TASK TO CARRY OUT: Print every one of the following items again, line for line, without changing anything.

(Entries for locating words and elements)
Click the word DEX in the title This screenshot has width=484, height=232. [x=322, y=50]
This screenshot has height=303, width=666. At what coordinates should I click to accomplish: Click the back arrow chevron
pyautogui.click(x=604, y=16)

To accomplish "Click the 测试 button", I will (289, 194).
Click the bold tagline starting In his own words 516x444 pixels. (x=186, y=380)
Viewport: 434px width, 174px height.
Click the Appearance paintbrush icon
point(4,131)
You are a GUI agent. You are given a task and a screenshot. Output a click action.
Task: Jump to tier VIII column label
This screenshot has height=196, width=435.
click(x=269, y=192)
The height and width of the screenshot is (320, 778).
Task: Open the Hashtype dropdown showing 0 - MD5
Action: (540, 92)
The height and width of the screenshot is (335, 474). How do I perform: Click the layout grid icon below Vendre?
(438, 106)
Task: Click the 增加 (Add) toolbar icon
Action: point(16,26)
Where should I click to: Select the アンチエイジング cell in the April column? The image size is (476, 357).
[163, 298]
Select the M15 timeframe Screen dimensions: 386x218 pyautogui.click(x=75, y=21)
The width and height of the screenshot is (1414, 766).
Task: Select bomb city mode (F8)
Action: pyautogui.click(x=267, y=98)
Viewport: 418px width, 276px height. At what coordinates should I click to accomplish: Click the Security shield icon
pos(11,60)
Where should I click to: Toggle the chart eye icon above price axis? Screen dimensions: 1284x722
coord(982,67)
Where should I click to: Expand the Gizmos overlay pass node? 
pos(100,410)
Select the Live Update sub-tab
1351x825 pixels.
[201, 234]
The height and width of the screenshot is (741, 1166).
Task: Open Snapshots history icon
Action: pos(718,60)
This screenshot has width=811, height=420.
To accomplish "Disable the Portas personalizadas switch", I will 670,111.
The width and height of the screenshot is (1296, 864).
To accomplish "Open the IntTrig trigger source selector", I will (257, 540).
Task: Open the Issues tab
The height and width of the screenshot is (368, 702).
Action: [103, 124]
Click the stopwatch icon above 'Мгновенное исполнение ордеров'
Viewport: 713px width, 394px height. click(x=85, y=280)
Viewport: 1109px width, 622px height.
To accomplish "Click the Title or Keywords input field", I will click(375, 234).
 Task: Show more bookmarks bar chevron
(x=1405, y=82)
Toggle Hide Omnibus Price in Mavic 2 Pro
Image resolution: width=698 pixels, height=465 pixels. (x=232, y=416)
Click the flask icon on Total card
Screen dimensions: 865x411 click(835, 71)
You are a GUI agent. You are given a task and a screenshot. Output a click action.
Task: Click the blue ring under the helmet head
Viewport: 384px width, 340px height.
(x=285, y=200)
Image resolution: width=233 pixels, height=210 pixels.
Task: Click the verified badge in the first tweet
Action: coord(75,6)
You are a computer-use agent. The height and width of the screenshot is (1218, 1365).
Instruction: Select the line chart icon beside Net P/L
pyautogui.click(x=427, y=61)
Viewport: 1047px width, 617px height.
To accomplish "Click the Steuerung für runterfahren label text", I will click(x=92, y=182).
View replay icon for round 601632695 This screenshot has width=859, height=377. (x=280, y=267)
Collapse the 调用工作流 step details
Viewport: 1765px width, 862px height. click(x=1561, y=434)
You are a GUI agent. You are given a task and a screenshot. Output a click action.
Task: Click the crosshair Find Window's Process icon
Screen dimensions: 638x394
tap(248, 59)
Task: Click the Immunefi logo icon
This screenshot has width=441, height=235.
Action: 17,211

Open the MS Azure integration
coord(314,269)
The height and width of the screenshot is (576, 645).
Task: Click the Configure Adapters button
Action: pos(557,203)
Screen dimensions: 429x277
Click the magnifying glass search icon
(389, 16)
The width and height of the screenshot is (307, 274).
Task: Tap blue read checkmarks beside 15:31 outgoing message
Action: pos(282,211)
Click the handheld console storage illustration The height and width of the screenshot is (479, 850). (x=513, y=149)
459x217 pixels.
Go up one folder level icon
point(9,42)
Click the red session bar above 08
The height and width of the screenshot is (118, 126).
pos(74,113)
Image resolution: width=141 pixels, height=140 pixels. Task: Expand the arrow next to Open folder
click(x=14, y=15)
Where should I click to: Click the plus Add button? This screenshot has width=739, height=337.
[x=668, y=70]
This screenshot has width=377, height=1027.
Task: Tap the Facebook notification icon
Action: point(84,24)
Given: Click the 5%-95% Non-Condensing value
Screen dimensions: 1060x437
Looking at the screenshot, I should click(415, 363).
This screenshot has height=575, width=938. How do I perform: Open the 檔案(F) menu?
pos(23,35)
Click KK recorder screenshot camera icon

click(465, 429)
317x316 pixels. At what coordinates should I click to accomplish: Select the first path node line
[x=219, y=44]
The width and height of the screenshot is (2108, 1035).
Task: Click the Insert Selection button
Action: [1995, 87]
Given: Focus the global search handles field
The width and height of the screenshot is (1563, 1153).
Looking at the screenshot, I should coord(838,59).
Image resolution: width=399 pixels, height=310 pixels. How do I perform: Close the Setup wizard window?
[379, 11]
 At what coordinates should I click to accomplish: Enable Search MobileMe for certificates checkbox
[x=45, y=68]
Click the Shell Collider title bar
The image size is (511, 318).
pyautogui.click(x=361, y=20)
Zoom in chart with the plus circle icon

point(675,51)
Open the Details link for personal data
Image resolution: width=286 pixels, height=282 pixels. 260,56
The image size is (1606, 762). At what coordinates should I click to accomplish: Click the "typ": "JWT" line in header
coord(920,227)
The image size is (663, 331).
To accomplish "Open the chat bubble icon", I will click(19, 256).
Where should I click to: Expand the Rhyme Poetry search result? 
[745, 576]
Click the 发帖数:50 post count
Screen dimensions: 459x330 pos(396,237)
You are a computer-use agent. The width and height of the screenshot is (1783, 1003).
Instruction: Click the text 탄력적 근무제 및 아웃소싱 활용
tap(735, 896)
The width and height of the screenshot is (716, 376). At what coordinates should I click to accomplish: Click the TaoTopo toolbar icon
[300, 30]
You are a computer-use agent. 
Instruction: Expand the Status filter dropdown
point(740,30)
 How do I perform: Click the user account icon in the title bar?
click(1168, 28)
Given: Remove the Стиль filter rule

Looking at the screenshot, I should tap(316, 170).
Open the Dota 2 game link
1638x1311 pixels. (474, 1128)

TASK ANSWER:
Click the word DEX in the title This screenshot has width=484, height=232. [x=322, y=50]
This screenshot has height=303, width=666. At what coordinates should I click to accomplish: Click the back arrow chevron
pyautogui.click(x=604, y=16)

To accomplish "Click the 测试 button", I will (289, 194).
Click the bold tagline starting In his own words 516x444 pixels. (x=186, y=380)
Viewport: 434px width, 174px height.
Click the Appearance paintbrush icon
point(4,131)
You are a GUI agent. You are given a task and a screenshot. Output a click action.
Task: Jump to tier VIII column label
This screenshot has height=196, width=435.
click(x=269, y=192)
The height and width of the screenshot is (320, 778).
Task: Open the Hashtype dropdown showing 0 - MD5
Action: (540, 92)
The height and width of the screenshot is (335, 474). How do I perform: Click the layout grid icon below Vendre?
(438, 106)
Task: Click the 增加 (Add) toolbar icon
Action: point(16,26)
Where should I click to: Select the アンチエイジング cell in the April column? The image size is (476, 357).
[163, 298]
Select the M15 timeframe Screen dimensions: 386x218 pyautogui.click(x=75, y=21)
The width and height of the screenshot is (1414, 766).
Task: Select bomb city mode (F8)
Action: pyautogui.click(x=267, y=98)
Viewport: 418px width, 276px height. At what coordinates should I click to accomplish: Click the Security shield icon
pos(11,60)
Where should I click to: Toggle the chart eye icon above price axis? Screen dimensions: 1284x722
coord(982,67)
Where should I click to: Expand the Gizmos overlay pass node? 
pos(100,410)
Select the Live Update sub-tab
1351x825 pixels.
[201, 234]
The height and width of the screenshot is (741, 1166).
Task: Open Snapshots history icon
Action: pos(718,60)
This screenshot has width=811, height=420.
To accomplish "Disable the Portas personalizadas switch", I will 670,111.
The width and height of the screenshot is (1296, 864).
To accomplish "Open the IntTrig trigger source selector", I will (257, 540).
Task: Open the Issues tab
The height and width of the screenshot is (368, 702).
Action: [103, 124]
Click the stopwatch icon above 'Мгновенное исполнение ордеров'
Viewport: 713px width, 394px height. click(x=85, y=280)
Viewport: 1109px width, 622px height.
To accomplish "Click the Title or Keywords input field", I will click(375, 234).
 Task: Show more bookmarks bar chevron
(x=1405, y=82)
Toggle Hide Omnibus Price in Mavic 2 Pro
Image resolution: width=698 pixels, height=465 pixels. (x=232, y=416)
Click the flask icon on Total card
Screen dimensions: 865x411 click(835, 71)
You are a GUI agent. You are given a task and a screenshot. Output a click action.
Task: Click the blue ring under the helmet head
Viewport: 384px width, 340px height.
(x=285, y=200)
Image resolution: width=233 pixels, height=210 pixels.
Task: Click the verified badge in the first tweet
Action: coord(75,6)
You are a computer-use agent. The height and width of the screenshot is (1218, 1365).
Instruction: Select the line chart icon beside Net P/L
pyautogui.click(x=427, y=61)
Viewport: 1047px width, 617px height.
To accomplish "Click the Steuerung für runterfahren label text", I will click(x=92, y=182).
View replay icon for round 601632695 This screenshot has width=859, height=377. (x=280, y=267)
Collapse the 调用工作流 step details
Viewport: 1765px width, 862px height. click(x=1561, y=434)
You are a GUI agent. You are given a task and a screenshot. Output a click action.
Task: Click the crosshair Find Window's Process icon
Screen dimensions: 638x394
tap(248, 59)
Task: Click the Immunefi logo icon
This screenshot has width=441, height=235.
Action: 17,211

Open the MS Azure integration
coord(314,269)
The height and width of the screenshot is (576, 645).
Task: Click the Configure Adapters button
Action: pos(557,203)
Screen dimensions: 429x277
Click the magnifying glass search icon
(389, 16)
The width and height of the screenshot is (307, 274).
Task: Tap blue read checkmarks beside 15:31 outgoing message
Action: pos(282,211)
Click the handheld console storage illustration The height and width of the screenshot is (479, 850). (x=513, y=149)
459x217 pixels.
Go up one folder level icon
point(9,42)
Click the red session bar above 08
The height and width of the screenshot is (118, 126).
pos(74,113)
Image resolution: width=141 pixels, height=140 pixels. Task: Expand the arrow next to Open folder
click(x=14, y=15)
Where should I click to: Click the plus Add button? This screenshot has width=739, height=337.
[x=668, y=70]
This screenshot has width=377, height=1027.
Task: Tap the Facebook notification icon
Action: point(84,24)
Given: Click the 5%-95% Non-Condensing value
Screen dimensions: 1060x437
Looking at the screenshot, I should click(415, 363).
This screenshot has height=575, width=938. How do I perform: Open the 檔案(F) menu?
pos(23,35)
Click KK recorder screenshot camera icon

click(465, 429)
317x316 pixels. At what coordinates should I click to accomplish: Select the first path node line
[x=219, y=44]
The width and height of the screenshot is (2108, 1035).
Task: Click the Insert Selection button
Action: [1995, 87]
Given: Focus the global search handles field
The width and height of the screenshot is (1563, 1153).
Looking at the screenshot, I should coord(838,59).
Image resolution: width=399 pixels, height=310 pixels. How do I perform: Close the Setup wizard window?
[379, 11]
 At what coordinates should I click to accomplish: Enable Search MobileMe for certificates checkbox
[x=45, y=68]
Click the Shell Collider title bar
The image size is (511, 318).
pyautogui.click(x=361, y=20)
Zoom in chart with the plus circle icon

point(675,51)
Open the Details link for personal data
Image resolution: width=286 pixels, height=282 pixels. 260,56
The image size is (1606, 762). At what coordinates should I click to accomplish: Click the "typ": "JWT" line in header
coord(920,227)
The image size is (663, 331).
To accomplish "Open the chat bubble icon", I will click(19, 256).
Where should I click to: Expand the Rhyme Poetry search result? 
[745, 576]
Click the 发帖数:50 post count
Screen dimensions: 459x330 pos(396,237)
You are a computer-use agent. The width and height of the screenshot is (1783, 1003).
Instruction: Click the text 탄력적 근무제 및 아웃소싱 활용
tap(735, 896)
The width and height of the screenshot is (716, 376). At what coordinates should I click to accomplish: Click the TaoTopo toolbar icon
[300, 30]
You are a computer-use agent. 
Instruction: Expand the Status filter dropdown
point(740,30)
 How do I perform: Click the user account icon in the title bar?
click(1168, 28)
Given: Remove the Стиль filter rule

Looking at the screenshot, I should tap(316, 170).
Open the Dota 2 game link
1638x1311 pixels. (474, 1128)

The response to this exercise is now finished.